YOUR SOLIN GENERATED RECIPE
Lemon Herb Baked Chicken with Crispy Asparagus
Savor the bright, zesty flavors of lemon and fresh herbs on tender baked chicken, paired with crispy roasted asparagus and a light bed of quinoa. This dish offers a harmonious blend of textures and a satisfying balance of lean protein and wholesome veggies.
INGREDIENTS
5 oz Chicken Breast
1 cup Asparagus
1 tsp Olive Oil
1 tbsp Lemon Juice
1/2 cup Cooked Quinoa
1 tbsp Mixed Herbs
PREPARATION
Preheat your oven to 400°F.
Place the chicken breast on a baking tray.
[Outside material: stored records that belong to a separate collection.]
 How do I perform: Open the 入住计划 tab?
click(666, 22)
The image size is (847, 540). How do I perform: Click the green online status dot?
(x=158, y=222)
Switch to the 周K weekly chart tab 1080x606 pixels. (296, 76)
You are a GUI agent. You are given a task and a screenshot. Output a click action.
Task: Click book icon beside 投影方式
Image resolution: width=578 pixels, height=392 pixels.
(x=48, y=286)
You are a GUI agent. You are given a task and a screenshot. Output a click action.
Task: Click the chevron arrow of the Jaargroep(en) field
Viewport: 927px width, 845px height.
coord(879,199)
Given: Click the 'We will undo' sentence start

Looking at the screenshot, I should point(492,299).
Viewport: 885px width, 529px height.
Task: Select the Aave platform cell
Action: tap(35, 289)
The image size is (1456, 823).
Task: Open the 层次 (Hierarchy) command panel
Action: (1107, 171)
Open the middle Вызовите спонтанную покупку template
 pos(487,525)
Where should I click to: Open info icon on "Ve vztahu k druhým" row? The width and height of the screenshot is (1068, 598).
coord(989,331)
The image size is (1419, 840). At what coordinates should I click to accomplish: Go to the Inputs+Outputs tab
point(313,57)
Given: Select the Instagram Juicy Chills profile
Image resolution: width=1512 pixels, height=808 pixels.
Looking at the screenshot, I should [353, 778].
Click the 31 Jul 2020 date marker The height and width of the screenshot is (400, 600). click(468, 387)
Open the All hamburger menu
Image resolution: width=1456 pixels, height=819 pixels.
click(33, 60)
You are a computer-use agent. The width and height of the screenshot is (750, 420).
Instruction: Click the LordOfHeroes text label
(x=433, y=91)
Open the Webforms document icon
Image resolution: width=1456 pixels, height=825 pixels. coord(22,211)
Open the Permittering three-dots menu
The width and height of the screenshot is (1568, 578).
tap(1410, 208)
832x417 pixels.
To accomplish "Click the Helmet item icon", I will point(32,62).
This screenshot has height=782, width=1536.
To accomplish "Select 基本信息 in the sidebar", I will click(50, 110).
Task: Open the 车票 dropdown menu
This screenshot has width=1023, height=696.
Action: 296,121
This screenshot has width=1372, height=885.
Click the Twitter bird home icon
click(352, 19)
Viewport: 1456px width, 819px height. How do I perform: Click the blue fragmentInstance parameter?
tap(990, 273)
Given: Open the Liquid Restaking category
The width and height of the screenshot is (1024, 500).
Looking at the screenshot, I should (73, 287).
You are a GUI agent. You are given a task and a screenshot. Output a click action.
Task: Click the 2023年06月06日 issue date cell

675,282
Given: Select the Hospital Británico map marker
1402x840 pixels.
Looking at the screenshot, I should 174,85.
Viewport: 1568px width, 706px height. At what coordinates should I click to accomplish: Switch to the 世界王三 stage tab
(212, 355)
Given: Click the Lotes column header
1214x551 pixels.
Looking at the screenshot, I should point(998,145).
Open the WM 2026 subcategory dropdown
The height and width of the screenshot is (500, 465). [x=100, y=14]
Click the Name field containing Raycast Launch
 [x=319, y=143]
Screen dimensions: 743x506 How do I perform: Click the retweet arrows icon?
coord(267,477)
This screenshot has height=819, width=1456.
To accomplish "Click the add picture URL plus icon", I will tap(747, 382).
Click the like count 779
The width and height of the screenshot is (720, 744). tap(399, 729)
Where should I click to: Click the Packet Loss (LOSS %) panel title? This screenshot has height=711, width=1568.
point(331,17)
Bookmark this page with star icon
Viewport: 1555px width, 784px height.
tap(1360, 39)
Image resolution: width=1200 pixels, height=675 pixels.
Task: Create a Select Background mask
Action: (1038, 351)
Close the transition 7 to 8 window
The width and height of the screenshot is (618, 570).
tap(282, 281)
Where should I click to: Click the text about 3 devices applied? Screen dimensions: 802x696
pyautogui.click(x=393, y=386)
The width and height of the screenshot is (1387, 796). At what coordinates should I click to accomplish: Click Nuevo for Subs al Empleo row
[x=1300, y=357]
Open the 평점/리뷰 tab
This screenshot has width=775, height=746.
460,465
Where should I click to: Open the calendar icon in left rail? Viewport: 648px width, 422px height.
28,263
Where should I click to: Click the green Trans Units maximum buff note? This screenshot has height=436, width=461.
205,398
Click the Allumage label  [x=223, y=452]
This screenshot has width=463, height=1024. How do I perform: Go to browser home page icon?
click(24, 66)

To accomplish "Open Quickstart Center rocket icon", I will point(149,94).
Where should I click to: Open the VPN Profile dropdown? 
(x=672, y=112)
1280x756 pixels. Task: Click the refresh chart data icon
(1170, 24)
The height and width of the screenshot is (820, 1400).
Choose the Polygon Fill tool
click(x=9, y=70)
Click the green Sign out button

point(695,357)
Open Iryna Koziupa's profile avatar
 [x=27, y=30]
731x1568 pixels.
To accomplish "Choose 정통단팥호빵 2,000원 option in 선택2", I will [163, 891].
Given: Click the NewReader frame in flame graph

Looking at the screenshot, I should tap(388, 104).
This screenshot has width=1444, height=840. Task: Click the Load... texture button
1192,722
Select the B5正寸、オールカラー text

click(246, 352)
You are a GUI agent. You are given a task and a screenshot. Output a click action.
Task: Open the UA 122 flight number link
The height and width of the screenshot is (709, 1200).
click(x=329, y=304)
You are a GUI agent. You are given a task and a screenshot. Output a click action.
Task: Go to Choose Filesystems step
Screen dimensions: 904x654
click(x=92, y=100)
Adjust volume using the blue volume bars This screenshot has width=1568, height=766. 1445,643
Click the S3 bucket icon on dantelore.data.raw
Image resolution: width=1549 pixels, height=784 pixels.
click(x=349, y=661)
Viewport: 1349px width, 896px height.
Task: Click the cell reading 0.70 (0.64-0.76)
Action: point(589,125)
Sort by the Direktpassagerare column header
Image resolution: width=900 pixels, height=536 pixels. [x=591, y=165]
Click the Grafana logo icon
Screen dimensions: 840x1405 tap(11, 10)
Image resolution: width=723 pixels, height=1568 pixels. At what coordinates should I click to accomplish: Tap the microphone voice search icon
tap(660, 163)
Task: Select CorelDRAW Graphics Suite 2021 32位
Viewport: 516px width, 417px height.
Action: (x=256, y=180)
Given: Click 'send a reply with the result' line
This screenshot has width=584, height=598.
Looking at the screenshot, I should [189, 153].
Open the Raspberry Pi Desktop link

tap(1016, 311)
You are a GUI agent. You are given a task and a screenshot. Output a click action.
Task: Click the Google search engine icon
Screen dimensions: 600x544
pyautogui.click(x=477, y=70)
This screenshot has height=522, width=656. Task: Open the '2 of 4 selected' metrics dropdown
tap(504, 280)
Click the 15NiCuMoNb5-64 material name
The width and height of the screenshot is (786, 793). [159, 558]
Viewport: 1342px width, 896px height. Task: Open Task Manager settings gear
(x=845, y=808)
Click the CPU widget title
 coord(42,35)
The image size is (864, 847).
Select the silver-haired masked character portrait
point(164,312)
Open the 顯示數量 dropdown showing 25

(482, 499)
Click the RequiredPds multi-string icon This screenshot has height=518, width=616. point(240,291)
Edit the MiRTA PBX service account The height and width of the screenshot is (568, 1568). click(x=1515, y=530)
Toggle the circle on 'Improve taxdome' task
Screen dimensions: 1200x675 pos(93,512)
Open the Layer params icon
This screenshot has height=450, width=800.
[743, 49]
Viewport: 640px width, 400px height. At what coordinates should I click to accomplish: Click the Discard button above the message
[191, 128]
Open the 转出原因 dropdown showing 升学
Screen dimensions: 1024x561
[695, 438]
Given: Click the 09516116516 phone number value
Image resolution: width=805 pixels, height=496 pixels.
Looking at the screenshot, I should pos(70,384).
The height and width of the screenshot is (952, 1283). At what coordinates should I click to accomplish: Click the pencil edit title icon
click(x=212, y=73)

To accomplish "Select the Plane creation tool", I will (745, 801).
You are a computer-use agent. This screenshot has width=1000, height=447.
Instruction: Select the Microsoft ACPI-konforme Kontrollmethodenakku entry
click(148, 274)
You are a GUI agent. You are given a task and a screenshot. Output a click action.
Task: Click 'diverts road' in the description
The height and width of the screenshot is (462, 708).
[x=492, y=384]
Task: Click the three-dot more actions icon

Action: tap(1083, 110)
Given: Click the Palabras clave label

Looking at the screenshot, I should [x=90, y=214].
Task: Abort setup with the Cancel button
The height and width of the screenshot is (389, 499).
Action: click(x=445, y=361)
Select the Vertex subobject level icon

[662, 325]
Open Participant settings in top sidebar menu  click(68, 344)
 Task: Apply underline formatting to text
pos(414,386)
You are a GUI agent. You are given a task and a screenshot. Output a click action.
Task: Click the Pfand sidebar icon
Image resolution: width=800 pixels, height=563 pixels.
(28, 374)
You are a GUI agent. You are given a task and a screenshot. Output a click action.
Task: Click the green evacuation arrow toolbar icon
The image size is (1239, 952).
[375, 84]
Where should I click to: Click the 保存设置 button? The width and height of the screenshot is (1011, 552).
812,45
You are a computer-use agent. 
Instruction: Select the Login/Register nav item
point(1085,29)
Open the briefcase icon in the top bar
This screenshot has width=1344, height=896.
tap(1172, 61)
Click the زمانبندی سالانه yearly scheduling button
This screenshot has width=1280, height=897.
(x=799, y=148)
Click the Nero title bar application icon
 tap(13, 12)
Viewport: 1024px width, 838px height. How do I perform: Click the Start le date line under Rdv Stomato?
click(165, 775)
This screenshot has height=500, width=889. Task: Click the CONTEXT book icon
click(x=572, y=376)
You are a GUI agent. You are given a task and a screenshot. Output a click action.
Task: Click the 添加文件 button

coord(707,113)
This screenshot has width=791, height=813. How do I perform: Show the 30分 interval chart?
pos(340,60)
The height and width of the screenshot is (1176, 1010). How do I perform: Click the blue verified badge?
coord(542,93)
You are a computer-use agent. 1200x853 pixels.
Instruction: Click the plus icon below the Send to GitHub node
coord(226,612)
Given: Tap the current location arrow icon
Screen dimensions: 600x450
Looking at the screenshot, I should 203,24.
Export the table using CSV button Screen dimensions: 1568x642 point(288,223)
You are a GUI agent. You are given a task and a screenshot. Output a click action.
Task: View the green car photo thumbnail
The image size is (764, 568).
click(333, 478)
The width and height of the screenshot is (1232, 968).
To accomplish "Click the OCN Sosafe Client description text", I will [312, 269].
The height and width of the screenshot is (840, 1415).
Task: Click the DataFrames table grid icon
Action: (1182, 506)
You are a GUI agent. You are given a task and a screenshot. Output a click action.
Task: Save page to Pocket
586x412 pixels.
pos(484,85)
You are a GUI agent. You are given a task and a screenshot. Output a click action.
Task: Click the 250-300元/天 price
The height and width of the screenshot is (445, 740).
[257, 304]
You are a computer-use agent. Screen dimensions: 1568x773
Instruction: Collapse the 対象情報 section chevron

Rub it with olive oil, lemon juice, mixed herbs, salt, and pepper.
Toss the asparagus with a little olive oil, salt, and pepper and arrange it around the chicken on the tray.
Bake for 20-25 minutes or until the chicken reaches an internal temperature of 165°F and the asparagus is tender and slightly crispy.
While baking, prepare the quinoa according to package instructions if it's not pre-cooked.
Plate the chicken and asparagus over a bed of quinoa and garnish with extra lemon zest or herbs if desired.